***** Text passage
Implementation:Deepspeedai DeepSpeed CPU Adam Impl
| Knowledge Sources | |
|---|---|
| Domains | Optimization, Deep Learning, CPU Computing |
| Last Updated | 2026-02-09 00:00 GMT |
Overview
CPU-optimized implementation of the Adam and AdamW optimizer with SIMD acceleration for efficient neural network training on CPU hardware.
Description
This file provides the C++ implementation of the Adam optimizer with PyTorch bindings, featuring AVX2/AVX512 SIMD acceleration for high-performance training on CPU. It implements both Adam (with L2 regularization) and AdamW (decoupled weight decay) modes, supporting multiple precision types including FP32, FP16, and BFloat16. The implementation includes hierarchical step functions (Step_1, Step_4, Step_8) that progressively handle larger batches with SIMD operations, falling back to scalar operations for remaining elements. A unique rollback feature allows reverting optimizer steps for advanced training scenarios.
Usage
Use this optimizer when training neural networks on CPU-only systems or when CPU offloading is required for memory efficiency in large model training scenarios.
Code Reference
Source Location
- Repository: DeepSpeed
- File: csrc/adam/cpu_adam_impl.cpp
Signature
int create_adam_optimizer(int optimizer_id,
float alpha,
float betta1,
float betta2,
float eps,
float weight_decay,
bool adamw_mode,
bool should_log);
int ds_adam_step(int optimizer_id,
size_t step,
float lr,
float beta1,
float beta2,
float epsilon,
float weight_decay,
bool bias_correction,
torch::Tensor& params,
torch::Tensor& grads,
torch::Tensor& exp_avg,
torch::Tensor& exp_avg_sq);
int ds_adam_rollback(int optimizer_id,
size_t step,
float lr,
float beta1,
float beta2,
float epsilon,
float weight_decay,
bool bias_correction,
torch::Tensor& params,
torch::Tensor& grads,
torch::Tensor& exp_avg,
torch::Tensor& exp_avg_sq);
int destroy_adam_optimizer(int optimizer_id);
Import
#include "cpu_adam.h"
**********
***** Data records
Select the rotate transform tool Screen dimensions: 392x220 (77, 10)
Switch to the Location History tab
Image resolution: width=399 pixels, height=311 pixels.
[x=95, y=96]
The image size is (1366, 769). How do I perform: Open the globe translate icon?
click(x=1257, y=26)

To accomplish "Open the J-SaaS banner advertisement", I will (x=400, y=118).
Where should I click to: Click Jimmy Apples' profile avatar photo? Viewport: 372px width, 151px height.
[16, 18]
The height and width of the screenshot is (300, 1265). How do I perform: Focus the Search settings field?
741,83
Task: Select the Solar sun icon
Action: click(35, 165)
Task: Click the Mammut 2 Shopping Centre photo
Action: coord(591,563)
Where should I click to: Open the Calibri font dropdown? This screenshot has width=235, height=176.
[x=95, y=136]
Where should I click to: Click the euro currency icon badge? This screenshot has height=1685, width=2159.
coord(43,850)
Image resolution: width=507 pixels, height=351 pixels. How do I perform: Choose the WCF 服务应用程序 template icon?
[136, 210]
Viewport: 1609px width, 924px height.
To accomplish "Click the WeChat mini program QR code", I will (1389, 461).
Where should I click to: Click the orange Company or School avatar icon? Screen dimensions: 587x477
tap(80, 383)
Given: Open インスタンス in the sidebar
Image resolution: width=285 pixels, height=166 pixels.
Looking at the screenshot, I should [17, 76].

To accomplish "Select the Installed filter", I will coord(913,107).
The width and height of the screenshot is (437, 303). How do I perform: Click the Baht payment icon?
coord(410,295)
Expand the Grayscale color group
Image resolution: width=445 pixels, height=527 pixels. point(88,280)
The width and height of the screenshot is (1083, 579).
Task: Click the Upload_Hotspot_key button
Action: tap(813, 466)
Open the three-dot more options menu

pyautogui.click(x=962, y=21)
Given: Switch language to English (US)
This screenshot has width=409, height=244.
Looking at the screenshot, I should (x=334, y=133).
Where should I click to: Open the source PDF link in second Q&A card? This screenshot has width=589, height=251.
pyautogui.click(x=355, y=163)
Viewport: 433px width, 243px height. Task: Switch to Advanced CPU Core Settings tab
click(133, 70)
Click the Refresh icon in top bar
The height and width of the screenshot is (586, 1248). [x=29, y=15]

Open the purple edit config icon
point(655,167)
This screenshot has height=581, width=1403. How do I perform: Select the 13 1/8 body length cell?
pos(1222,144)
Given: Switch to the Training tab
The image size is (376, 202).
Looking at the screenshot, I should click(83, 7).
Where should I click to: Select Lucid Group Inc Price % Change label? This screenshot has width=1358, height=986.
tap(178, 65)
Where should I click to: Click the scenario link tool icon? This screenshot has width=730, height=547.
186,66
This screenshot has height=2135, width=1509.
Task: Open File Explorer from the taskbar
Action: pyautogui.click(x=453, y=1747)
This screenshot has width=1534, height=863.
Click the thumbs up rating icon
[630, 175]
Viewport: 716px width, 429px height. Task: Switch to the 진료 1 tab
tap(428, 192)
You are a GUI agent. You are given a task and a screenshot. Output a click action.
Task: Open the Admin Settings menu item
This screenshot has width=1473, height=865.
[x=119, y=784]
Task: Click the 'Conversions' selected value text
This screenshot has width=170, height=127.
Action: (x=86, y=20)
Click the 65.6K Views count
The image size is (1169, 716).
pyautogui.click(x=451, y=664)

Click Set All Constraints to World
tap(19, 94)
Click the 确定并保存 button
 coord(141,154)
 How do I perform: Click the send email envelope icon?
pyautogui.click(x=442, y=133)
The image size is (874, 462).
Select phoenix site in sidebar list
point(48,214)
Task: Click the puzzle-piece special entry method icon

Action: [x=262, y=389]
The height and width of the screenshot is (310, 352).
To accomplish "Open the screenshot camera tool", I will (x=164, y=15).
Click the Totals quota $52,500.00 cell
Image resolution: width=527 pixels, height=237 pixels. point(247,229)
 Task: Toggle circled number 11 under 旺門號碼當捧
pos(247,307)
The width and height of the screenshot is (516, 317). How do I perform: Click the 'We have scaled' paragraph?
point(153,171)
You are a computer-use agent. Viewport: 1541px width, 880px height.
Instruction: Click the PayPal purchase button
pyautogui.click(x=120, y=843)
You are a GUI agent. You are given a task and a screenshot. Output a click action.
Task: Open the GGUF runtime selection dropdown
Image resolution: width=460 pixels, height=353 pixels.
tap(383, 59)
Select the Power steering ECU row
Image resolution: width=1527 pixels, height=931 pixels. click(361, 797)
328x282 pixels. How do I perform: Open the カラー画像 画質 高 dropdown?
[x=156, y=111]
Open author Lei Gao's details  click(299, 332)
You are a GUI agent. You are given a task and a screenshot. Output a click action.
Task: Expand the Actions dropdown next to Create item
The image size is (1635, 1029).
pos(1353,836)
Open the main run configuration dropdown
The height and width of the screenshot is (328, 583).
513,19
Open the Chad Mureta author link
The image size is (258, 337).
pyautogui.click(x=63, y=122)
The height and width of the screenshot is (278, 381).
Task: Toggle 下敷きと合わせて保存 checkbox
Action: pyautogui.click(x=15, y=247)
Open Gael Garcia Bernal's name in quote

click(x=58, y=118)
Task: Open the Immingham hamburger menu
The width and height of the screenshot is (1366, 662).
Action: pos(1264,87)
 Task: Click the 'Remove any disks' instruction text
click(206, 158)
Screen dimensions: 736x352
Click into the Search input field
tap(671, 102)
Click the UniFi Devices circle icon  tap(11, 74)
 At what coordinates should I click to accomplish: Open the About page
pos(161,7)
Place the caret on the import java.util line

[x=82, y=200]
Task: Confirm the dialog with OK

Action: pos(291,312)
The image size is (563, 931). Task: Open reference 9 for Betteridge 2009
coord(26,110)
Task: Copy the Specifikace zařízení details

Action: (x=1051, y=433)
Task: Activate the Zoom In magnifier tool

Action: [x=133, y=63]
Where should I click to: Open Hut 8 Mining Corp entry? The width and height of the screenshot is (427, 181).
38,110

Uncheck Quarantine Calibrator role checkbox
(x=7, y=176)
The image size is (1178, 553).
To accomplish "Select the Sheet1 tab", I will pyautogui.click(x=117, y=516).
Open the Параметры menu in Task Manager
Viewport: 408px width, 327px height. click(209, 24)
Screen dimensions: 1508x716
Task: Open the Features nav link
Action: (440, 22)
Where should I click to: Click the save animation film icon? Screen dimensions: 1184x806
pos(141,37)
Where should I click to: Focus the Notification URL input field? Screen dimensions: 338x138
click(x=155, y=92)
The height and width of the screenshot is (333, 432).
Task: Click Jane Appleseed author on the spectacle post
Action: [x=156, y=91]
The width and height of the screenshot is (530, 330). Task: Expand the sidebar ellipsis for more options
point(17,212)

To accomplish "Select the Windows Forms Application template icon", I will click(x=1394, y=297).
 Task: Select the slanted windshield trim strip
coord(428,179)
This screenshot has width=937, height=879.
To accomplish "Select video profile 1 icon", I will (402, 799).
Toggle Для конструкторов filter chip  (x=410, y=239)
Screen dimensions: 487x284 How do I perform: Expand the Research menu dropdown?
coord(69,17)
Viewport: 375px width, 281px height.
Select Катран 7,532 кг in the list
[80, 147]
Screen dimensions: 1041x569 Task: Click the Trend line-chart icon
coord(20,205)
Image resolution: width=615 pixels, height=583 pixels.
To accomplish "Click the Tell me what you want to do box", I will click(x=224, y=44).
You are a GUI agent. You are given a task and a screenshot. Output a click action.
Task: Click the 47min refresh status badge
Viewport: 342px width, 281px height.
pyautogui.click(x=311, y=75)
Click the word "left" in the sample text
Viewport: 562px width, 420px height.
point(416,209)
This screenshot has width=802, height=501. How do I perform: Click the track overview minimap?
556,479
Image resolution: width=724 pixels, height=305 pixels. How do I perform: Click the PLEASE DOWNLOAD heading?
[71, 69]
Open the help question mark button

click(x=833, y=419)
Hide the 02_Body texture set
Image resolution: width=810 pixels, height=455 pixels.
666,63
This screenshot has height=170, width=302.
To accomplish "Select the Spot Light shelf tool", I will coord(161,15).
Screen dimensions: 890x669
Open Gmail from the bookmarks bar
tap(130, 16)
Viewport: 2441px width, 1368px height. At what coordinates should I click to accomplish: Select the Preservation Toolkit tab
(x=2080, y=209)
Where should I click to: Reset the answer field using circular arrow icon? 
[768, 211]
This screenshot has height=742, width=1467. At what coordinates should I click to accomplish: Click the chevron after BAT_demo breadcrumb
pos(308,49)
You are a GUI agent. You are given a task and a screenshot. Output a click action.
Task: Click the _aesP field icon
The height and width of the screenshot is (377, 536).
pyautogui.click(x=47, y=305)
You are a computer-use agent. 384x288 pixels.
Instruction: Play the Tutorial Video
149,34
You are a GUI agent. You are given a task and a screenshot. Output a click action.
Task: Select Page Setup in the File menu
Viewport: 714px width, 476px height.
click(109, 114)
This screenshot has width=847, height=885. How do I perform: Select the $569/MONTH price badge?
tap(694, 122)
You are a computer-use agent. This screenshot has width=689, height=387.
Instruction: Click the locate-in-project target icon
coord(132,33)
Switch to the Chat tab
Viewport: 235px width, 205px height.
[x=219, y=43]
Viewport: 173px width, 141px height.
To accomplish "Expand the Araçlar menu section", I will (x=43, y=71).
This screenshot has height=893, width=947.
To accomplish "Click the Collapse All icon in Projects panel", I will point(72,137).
**********
List of tasks:
A. From the DeepSpeed CPU Adam page above, echo everything from "Implementation:Deepspeedai DeepSpeed CPU" down to "on CPU hardware.".
B. For each statement below, say whether it agrees with the DeepSpeed CPU Adam page above. Answer yes or no and quote the deciding words of the page. (i) The implementation supports FP32, FP16, and BFloat16 precision. (ii) The source file is csrc/adam/cpu_adam.h. (iii) The AdamW mode uses L2 regularization.

Task solutions:
A.
Implementation:Deepspeedai DeepSpeed CPU Adam Impl
| Knowledge Sources | |
|---|---|
| Domains | Optimization, Deep Learning, CPU Computing |
| Last Updated | 2026-02-09 00:00 GMT |
Overview
CPU-optimized implementation of the Adam and AdamW optimizer with SIMD acceleration for efficient neural network training on CPU hardware.

B.
(i) Yes: "supporting multiple precision types including FP32, FP16, and BFloat16."
(ii) No: "File: csrc/adam/cpu_adam_impl.cpp"
(iii) No: "Adam (with L2 regularization) and AdamW (decoupled weight decay)"